— Exercise brief —
Please copy every line of the listing below word for word, with its coordinates, and leave out the pictures.

— Entries provided —
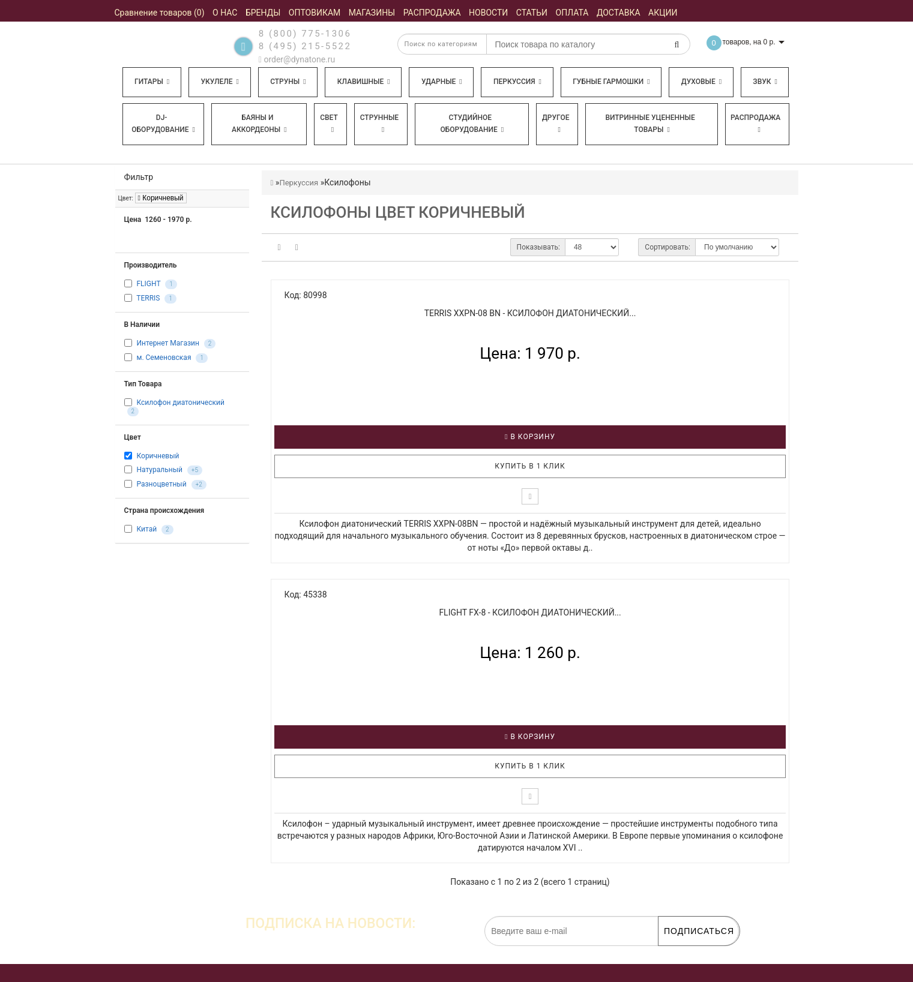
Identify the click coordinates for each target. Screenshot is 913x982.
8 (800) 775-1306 (305, 33)
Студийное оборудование (472, 123)
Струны (288, 81)
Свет (329, 123)
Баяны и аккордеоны (259, 123)
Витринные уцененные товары (650, 123)
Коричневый (161, 198)
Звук (765, 81)
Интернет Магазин (167, 343)
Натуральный (159, 470)
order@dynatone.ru (297, 59)
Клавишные (363, 81)
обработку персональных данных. (682, 952)
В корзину (530, 437)
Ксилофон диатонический (180, 402)
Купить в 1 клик (530, 466)
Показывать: (538, 247)
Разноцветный (161, 484)
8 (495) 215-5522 (305, 46)
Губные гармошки (611, 81)
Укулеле (219, 81)
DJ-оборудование (163, 123)
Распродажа (755, 123)
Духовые (701, 81)
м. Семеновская (163, 357)
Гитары (151, 81)
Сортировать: (667, 247)
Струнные (379, 123)
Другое (556, 123)
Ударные (441, 81)
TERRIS (148, 298)
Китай (146, 529)
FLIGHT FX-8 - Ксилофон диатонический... (530, 612)
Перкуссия (517, 81)
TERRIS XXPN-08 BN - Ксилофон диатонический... (530, 313)
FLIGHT (148, 284)
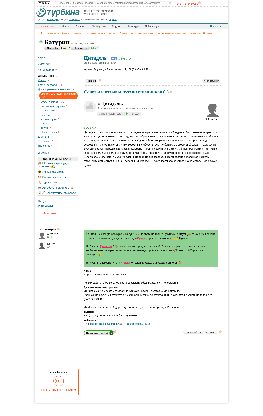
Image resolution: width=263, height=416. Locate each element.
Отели (42, 80)
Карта (41, 57)
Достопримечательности (142, 33)
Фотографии (46, 69)
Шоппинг (43, 136)
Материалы (45, 205)
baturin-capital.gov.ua (138, 323)
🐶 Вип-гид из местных (53, 177)
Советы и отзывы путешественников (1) (126, 91)
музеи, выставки (50, 102)
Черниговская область (94, 33)
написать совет (212, 81)
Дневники (44, 152)
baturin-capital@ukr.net (103, 323)
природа (45, 115)
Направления (52, 33)
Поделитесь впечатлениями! (58, 389)
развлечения (48, 110)
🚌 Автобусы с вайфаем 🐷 (56, 187)
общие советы (49, 132)
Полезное (44, 145)
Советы (123, 33)
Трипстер (106, 246)
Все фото (80, 26)
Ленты (65, 26)
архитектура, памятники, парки (172, 33)
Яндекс (125, 262)
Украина (77, 33)
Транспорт (44, 141)
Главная (41, 33)
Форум (42, 201)
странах (112, 19)
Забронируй (152, 26)
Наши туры (133, 26)
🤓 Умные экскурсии (51, 171)
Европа (65, 33)
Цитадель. (208, 33)
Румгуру (142, 238)
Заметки (43, 63)
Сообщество (99, 26)
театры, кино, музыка (53, 106)
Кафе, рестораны (49, 84)
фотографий (53, 19)
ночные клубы (49, 119)
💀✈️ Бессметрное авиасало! (57, 192)
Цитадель (195, 33)
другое (44, 127)
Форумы (116, 26)
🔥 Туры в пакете (49, 182)
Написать (215, 26)
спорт (44, 123)
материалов (74, 19)
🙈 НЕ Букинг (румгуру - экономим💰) (53, 165)
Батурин (113, 33)
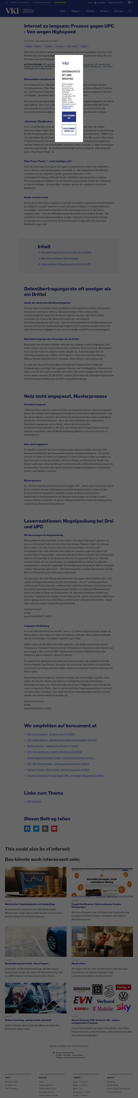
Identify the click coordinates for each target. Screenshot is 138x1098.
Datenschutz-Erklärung (68, 107)
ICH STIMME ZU (69, 116)
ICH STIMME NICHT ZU (69, 129)
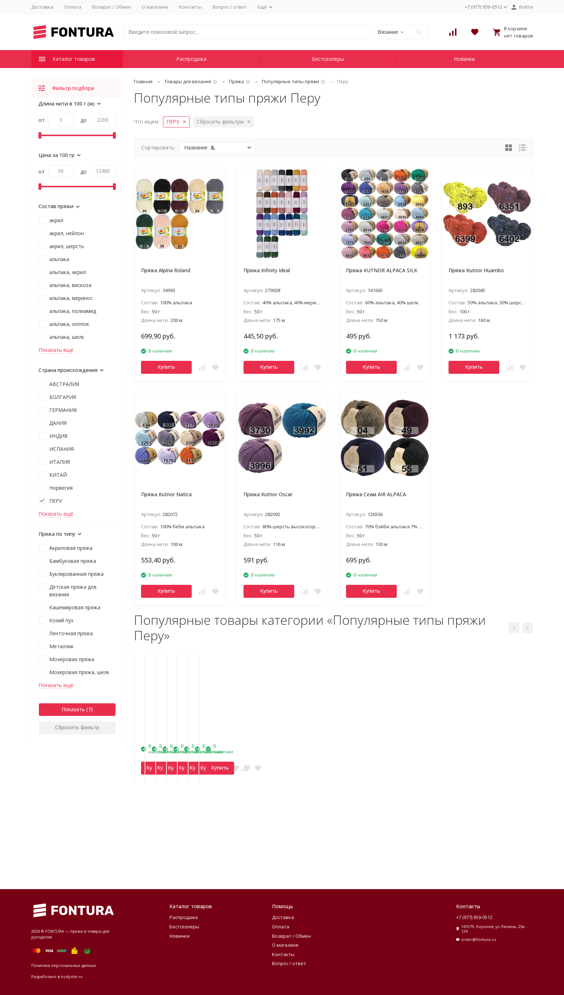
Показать (73, 709)
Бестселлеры (328, 58)
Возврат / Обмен (111, 7)
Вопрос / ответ (230, 7)
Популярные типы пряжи (290, 81)
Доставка (42, 7)
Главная (143, 81)
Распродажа (191, 58)
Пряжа (236, 81)
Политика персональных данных (63, 965)
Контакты (190, 7)
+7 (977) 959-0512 (474, 917)
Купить (166, 366)
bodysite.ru (72, 976)
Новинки (464, 58)
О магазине (155, 7)
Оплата (72, 7)
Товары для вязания (187, 81)
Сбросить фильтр (77, 727)
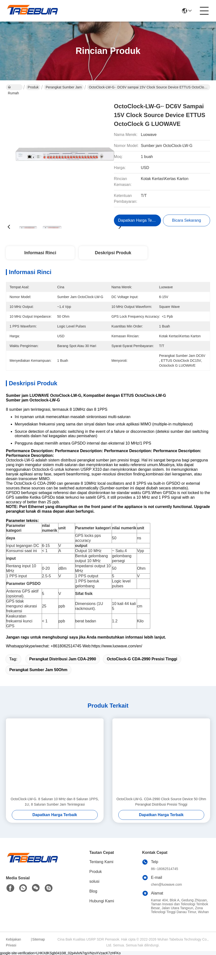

— Complete response —
Identify the click coordinates for each target. Screenshot is 913x982.
8 (800) 775-1306 (305, 33)
Студийное оборудование (472, 123)
Струны (288, 81)
Свет (329, 123)
Баяны и аккордеоны (259, 123)
Витринные уцененные товары (650, 123)
Коричневый (161, 198)
Звук (765, 81)
Интернет Магазин (167, 343)
Натуральный (159, 470)
order@dynatone.ru (297, 59)
Клавишные (363, 81)
обработку персональных данных. (682, 952)
В корзину (530, 437)
Ксилофон диатонический (180, 402)
Купить в 1 клик (530, 466)
Показывать: (538, 247)
Разноцветный (161, 484)
8 (495) 215-5522 (305, 46)
Губные гармошки (611, 81)
Укулеле (219, 81)
DJ-оборудование (163, 123)
Распродажа (755, 123)
Духовые (701, 81)
м. Семеновская (163, 357)
Гитары (151, 81)
Сортировать: (667, 247)
Струнные (379, 123)
Другое (556, 123)
Ударные (441, 81)
TERRIS (148, 298)
Китай (146, 529)
FLIGHT FX-8 - Ксилофон диатонический... (530, 612)
Перкуссия (517, 81)
TERRIS XXPN-08 BN - Ксилофон диатонический... (530, 313)
FLIGHT (148, 284)
Image resolution: width=263, height=416. Locate each element.
Отели (42, 80)
Карта (41, 57)
Достопримечательности (142, 33)
Фотографии (46, 69)
Шоппинг (43, 136)
Материалы (45, 205)
baturin-capital.gov.ua (138, 323)
🐶 Вип-гид из местных (53, 177)
Советы и отзывы путешественников (1) (126, 91)
музеи, выставки (50, 102)
Черниговская область (94, 33)
написать совет (212, 81)
Дневники (44, 152)
baturin-capital@ukr.net (103, 323)
природа (45, 115)
Направления (52, 33)
Поделитесь впечатлениями! (58, 389)
развлечения (48, 110)
🚌 Автобусы с вайфаем 🐷 (56, 187)
общие советы (49, 132)
Полезное (44, 145)
Советы (123, 33)
Трипстер (106, 246)
Все фото (80, 26)
Ленты (65, 26)
архитектура, памятники, парки (172, 33)
Яндекс (125, 262)
Украина (77, 33)
Транспорт (44, 141)
Главная (41, 33)
Форум (42, 201)
странах (112, 19)
Забронируй (152, 26)
Наши туры (133, 26)
🤓 Умные экскурсии (51, 171)
Европа (65, 33)
Цитадель. (208, 33)
Румгуру (142, 238)
Заметки (43, 63)
Сообщество (99, 26)
театры, кино, музыка (53, 106)
Кафе, рестораны (49, 84)
фотографий (53, 19)
ночные клубы (49, 119)
💀✈️ Бессметрное авиасало! (57, 192)
Цитадель (195, 33)
другое (44, 127)
Форумы (116, 26)
🔥 Туры в пакете (49, 182)
Написать (215, 26)
спорт (44, 123)
материалов (74, 19)
🙈 НЕ Букинг (румгуру - экономим💰) (53, 165)
Батурин (113, 33)
Identify the click coordinates for each target. Screenshot is 138x1098.
Datenschutz-Erklärung (68, 107)
ICH STIMME ZU (69, 116)
ICH STIMME NICHT ZU (69, 129)
Показать (73, 709)
Бестселлеры (328, 58)
Возврат / Обмен (111, 7)
Вопрос / ответ (230, 7)
Популярные типы пряжи (290, 81)
Доставка (42, 7)
Главная (143, 81)
Распродажа (191, 58)
Пряжа (236, 81)
Политика персональных данных (63, 965)
Контакты (190, 7)
+7 (977) 959-0512 (474, 917)
Купить (166, 366)
bodysite.ru (72, 976)
Новинки (464, 58)
О магазине (155, 7)
Оплата (72, 7)
Товары для вязания (187, 81)
Сбросить фильтр (77, 727)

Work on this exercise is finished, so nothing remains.